“Free-Play Periods for RL Agents”, Gwern2023-05-07 (, , , )⁠:

Proposal for incentivizing meta-learning of exploration in deep reinforcement learning: domain randomization with reward-shaping, where there is a fixed-length ‘play time’ with no rewards/losses at the beginning of each episode.

In standard reinforcement learning, agents learn to be maximally exploitative at the beginning of each episode, as they assume the rules are the same. In meta-learning oriented approaches, each episode have different rules, even explicitly randomized by a simulator; with enough scale, agents learn to observe their actions and adapt on the fly.

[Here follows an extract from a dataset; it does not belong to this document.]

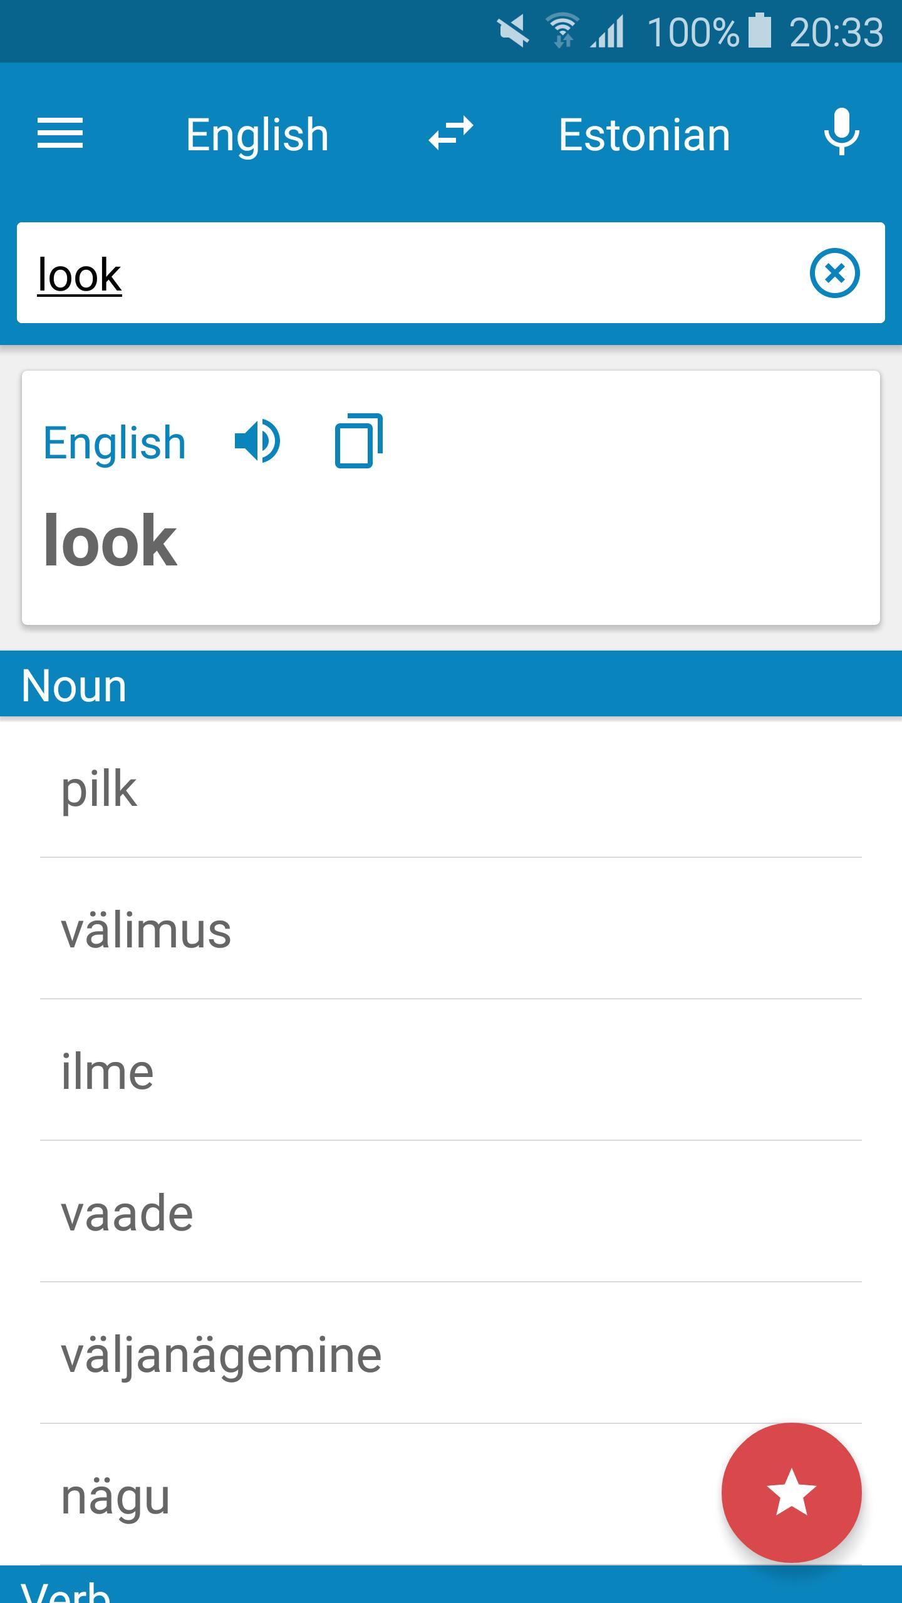Tap the microphone voice input icon
The height and width of the screenshot is (1603, 902).
(x=841, y=132)
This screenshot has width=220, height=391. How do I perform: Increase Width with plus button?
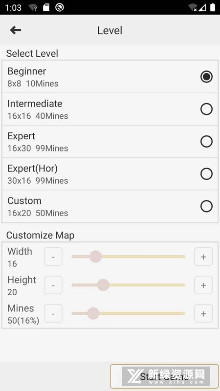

However, they still are penalized for any mistakes while adapting, because they continue to receive reward/loss as usual. Presumably, this means that they must be conservative in what exploratory actions they may take early on, and may not do any explicit exploration at all. This seems unduly harsh because in many problems, it is realistic to have some initial consequence-free period where an agent can take a series of exploratory actions to infer what sort of environment it is in, before the task begins ‘for real’. For example, in real world robotics, robots never start immediately earning rewards, but there is always some sort of bootup phase where they wait for tasks to start, which they could be using productively to self-test. But this sort of ‘sandbox’ period is never provided in meta-learning setups (except inadvertently).

I propose a simple free-play modification to domain randomization: every episode begins with a fixed-length “free-play” reward-shaped period where agents may take actions but all rewards are set to 0. After that period, the episode continues as usual. (This can be implemented simply by post-processing each episode’s data, and requires no other modifications whatsoever to existing DRL algorithms.) Since there is no possibility of greedily earning (or losing) reward during free-play, agents are incentivized to meta-learn optimal exploration of the meta-environment, to maximize information gain, before the dangerous part of the episode begins.

Free-play meta-training would lead to agents which ‘train themselves’ during the free-play period; for example, you would boot up a robot in a warehouse, and it would shake itself and wiggle around for a few minutes, and after that, the neural net now ‘knows’ all about how to operate that exact arm.